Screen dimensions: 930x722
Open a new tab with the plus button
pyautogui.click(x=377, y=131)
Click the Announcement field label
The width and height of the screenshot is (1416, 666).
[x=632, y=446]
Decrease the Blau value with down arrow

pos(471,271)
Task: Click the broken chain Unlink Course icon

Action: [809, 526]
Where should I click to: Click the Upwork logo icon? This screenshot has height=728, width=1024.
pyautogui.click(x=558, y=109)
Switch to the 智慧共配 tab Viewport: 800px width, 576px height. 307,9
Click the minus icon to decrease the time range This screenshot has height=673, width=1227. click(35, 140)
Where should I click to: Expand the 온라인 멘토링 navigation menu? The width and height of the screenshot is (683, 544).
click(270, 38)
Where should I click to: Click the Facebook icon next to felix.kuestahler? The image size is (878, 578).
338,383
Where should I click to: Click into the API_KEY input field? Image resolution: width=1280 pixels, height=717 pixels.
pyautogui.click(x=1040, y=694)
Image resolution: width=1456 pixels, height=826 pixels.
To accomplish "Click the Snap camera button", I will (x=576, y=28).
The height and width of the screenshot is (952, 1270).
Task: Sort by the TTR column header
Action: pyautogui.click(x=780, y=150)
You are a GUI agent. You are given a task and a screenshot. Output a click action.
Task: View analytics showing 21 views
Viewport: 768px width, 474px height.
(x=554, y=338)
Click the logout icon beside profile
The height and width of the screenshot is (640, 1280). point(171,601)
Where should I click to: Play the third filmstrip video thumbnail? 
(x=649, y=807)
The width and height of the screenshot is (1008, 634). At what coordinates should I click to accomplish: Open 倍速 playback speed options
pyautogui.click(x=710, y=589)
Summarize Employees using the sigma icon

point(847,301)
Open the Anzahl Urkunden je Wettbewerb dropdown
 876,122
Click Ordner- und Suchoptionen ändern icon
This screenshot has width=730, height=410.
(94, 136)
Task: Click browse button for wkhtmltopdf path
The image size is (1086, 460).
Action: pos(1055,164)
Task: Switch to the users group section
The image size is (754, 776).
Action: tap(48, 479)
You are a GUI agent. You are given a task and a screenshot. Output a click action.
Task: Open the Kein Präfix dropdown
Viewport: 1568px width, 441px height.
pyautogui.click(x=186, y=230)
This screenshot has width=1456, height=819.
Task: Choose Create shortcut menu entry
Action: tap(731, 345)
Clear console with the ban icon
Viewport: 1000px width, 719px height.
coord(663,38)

* [Set problem]: Extract each line in the items that contains the word "dropdown", matching case exactly.

* [The reply]:
Open the Anzahl Urkunden je Wettbewerb dropdown
Task: Open the Kein Präfix dropdown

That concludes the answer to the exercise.